* _EXCERPT TO READ_:
------------------------------------------------
DOI: 10.1002/alz.081698 ISSN: 1552-5260

Brain MRI diffusion abnormalities associated with arteriolosclerosis pathology

Ana Tomash, Mahir Tazwar, Md Tahmid Yasar, Shengwei Zhang, Arnold M Evia, Julie A Schneider, Konstantinos Arfanakis
  • Psychiatry and Mental health
  • Cellular and Molecular Neuroscience
  • Geriatrics and Gerontology
  • Neurology (clinical)
  • Developmental Neuroscience
  • Health Policy
  • Epidemiology



Brain arteriolosclerosis is one of the main pathologies of cerebral small vessel disease. It involves the thickening of the vessel wall and stenosis of arterioles causing lower cognitive and motor function, and higher odds of dementia. This work intends to explore the independent association of brain arteriolosclerosis with diffusion abnormalities in the white matter (WM) of community‐based older adults.
------------------------------------------------
* _WORK INSTRUCTION_:
Answer these questions using the arteriolosclerosis abstract above.
1. What ISSN is listed for the abstract?
2. What two changes to arterioles does the abstract say brain arteriolosclerosis involves?
3. In what group of people does the work explore the association with white matter diffusion abnormalities?
------------------------------------------------
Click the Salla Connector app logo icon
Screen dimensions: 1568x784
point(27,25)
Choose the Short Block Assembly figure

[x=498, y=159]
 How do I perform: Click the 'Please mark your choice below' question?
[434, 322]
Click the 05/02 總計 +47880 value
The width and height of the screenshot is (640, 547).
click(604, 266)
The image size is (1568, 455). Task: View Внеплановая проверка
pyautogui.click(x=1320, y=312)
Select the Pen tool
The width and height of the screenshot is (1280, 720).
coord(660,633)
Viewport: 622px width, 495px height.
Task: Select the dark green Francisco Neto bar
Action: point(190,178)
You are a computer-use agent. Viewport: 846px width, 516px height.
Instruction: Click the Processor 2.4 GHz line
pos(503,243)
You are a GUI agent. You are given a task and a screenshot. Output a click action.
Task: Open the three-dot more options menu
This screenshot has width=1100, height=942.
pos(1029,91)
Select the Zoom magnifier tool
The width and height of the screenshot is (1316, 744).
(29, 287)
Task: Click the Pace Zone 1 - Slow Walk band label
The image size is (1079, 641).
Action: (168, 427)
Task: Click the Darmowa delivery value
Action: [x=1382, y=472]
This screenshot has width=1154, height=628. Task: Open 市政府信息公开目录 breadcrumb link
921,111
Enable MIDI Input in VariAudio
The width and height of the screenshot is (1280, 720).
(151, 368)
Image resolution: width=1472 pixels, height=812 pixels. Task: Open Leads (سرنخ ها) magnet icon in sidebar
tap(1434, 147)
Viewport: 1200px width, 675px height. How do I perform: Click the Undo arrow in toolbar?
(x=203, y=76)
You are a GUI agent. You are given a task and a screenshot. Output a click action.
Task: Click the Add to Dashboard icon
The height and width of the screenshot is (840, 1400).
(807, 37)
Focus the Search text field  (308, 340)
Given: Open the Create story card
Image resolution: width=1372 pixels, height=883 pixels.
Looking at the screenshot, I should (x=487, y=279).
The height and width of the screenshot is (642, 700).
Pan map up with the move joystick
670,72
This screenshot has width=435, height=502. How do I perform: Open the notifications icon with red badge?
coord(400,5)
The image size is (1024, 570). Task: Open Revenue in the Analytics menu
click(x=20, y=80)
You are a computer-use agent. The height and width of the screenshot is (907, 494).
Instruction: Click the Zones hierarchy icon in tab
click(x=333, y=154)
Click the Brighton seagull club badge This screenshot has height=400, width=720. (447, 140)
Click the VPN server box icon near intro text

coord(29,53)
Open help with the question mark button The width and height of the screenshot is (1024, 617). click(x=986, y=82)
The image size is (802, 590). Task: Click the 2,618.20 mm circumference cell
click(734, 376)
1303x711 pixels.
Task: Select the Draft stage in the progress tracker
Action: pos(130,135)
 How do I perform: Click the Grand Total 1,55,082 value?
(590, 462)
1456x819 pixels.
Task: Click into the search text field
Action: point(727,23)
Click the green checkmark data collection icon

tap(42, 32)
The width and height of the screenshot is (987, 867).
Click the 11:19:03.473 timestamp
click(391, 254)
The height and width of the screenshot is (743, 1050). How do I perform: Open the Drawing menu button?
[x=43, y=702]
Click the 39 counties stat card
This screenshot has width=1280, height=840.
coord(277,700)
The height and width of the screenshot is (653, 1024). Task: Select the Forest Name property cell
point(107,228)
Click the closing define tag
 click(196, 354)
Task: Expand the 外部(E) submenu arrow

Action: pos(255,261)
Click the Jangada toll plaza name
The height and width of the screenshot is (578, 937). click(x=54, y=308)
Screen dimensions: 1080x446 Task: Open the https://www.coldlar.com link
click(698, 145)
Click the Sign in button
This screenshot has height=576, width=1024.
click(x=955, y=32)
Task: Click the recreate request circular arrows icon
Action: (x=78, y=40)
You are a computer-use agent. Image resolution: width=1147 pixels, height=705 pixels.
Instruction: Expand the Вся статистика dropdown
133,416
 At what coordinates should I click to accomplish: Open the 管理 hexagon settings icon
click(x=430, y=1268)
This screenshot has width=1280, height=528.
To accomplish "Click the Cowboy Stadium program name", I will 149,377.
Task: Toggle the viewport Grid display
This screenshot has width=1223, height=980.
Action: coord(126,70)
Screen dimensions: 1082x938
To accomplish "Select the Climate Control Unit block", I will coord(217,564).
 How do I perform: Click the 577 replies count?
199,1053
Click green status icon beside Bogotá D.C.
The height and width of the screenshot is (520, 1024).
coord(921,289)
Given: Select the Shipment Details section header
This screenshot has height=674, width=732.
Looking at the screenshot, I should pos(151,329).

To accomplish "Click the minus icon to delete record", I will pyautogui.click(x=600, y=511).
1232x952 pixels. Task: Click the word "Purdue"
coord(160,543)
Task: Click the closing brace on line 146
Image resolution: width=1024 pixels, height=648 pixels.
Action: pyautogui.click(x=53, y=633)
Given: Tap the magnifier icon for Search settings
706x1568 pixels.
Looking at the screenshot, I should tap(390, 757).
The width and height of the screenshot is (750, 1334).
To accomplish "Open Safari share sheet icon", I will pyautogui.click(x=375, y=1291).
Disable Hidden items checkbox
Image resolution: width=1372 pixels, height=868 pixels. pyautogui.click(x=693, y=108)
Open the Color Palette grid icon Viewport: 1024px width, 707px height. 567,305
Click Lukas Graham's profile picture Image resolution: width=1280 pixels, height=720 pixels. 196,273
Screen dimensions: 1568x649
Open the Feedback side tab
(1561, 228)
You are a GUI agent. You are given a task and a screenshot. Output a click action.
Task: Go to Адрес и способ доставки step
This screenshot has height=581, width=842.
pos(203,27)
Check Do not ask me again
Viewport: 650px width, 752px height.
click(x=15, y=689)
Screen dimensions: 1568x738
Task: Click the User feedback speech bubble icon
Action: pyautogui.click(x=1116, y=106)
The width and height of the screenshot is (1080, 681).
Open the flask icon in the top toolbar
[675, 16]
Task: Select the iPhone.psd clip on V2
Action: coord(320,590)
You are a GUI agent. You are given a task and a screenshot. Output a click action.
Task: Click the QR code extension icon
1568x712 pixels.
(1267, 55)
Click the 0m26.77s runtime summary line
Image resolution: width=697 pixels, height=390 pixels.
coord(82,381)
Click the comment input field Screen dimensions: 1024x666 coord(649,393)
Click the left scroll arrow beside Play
------------------------------------------------
* _EXERCISE RESPONSE_:
1. 1552-5260
2. Thickening of the vessel wall and stenosis of arterioles
3. Community-based older adults